Friday, May 11, 2007

Gregory D. Abowd talk at DCS today

Today is a talk from Gregory D. Abowd from the School of Interactive Computing and GVU Center, Georgia Tech called "Using Computing Technologies to Face the Challenges of Autism". This is an application of ubiquitous computing to a real-life health problems. I think this is what ubiquitous computing really should be, how computing can be applied to problems in real life. Gregory will be at the Pervasive conference doing a tutorial, which I'm in the doctoral colloquium and a student volunteer in.

Here is the abstract for the talk:
In the Fall of 1999, my wife and I learned that our son, Aidan, age 2, had
been diagnosed with autism. In the summer of 2003, our second son, Blaise,
was also diagnosed with autism, at the age of 3. A recent CDC study
estimates the incidence of autism in several regions of the U.S. at 1 in
1150, so my wife and I are not alone in having to come to grips with the
everyday struggles of this perplexing neurological developmental
disability. Since I prescribe to the research philosophy of "scratching your own itch," it is no surprise that I have looked for ways to have my research in
ubiquitous computing address the challenges of those impacted by autism. My
goal is not to use technology to "cure" autism, but to have it play a vital
role in increasing our understanding of that unique human condition and to
have it ease the everyday struggles for those who deal with it. In this
talk, I will give an overview of my group's research trajectory, reflecting
the efforts of a growing community of researchers who are using this
real-world health challenge to drive a human-centered research agenda. I
will summarize four years of research and give a glimpse of what I think
are the important challenges for the next four years, and why I think
technologists are an important part of the solution.

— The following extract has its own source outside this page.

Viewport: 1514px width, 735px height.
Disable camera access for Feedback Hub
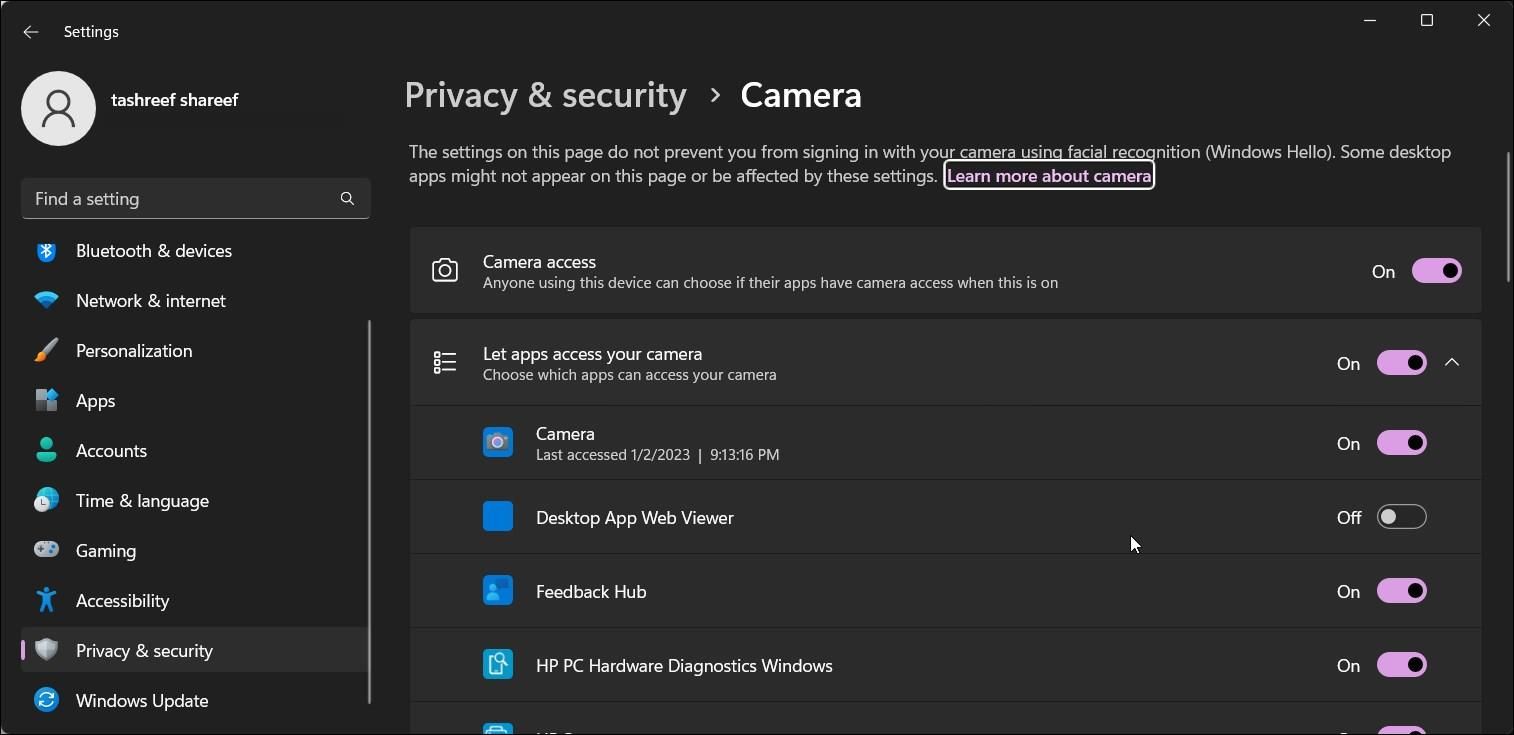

Gregory is talking about Family Video Archive which he created for annotating metadata on video which he converted from his father's tapes. His research is now delving into medical disorders like autism to apply his research based on his sons who have autism. Autism is a developmental disability impacting language, socialization and behaviour. I knew a student who I was a tutor when I was working in Kumon who had autism and how her mother was so persistent in trying to get all the help she could get for her son. The research projects that he is doing to help with autism deals with automated capture of a live experience.

The three projects that deal with automated capture are Abaris, which deals with data capture of developmental therapy. Lots of data get generated from these therapy sessions. The idea is to instrument the therapy sessions with automated data capture tools, by detecting when the trial begins using phonetic-based speech, and recording handwriting using Anoto to locate grading at end of trial. An application was created to detect differences between different sessions from different therapists, which therapists may not have remembered. This helps caregivers use real data to assess progress.

The second project is called CareLog which captures rich behavioural data in the
unstructured environment. This behavioural data could be the good and bad behaviours, so therapists can detect behavioural changes in children. This is called retroactive capturing and is using selective archiving. This technology can be used at home or in a school setting, and is part of Gillian Hayes' PhD thesis who gave a talk at U of T about 1-2 months ago.

The third project deals with early detection of autism and can be applied to other medical disorders. How does HCI come into this problem? Gregory says we need to have better screening and diagnosis practices in parent reporting and child observation. One research area deals with automated video analysis to find automatic scene extraction and automatic scene annotation to compare to see what is different between two sessions. Gregory just mentioned that not just Google is a good research tool, so is YouTube which he showed a video of a child and then showed short extractions of clips that demonstrate certain behaviours.

So how does capturing play into the science of autism? According to Gregory, capturing is a form of imaging and that capturing is considered behavior imaging and can transform the science of autism, just like imaging has impacted medical science.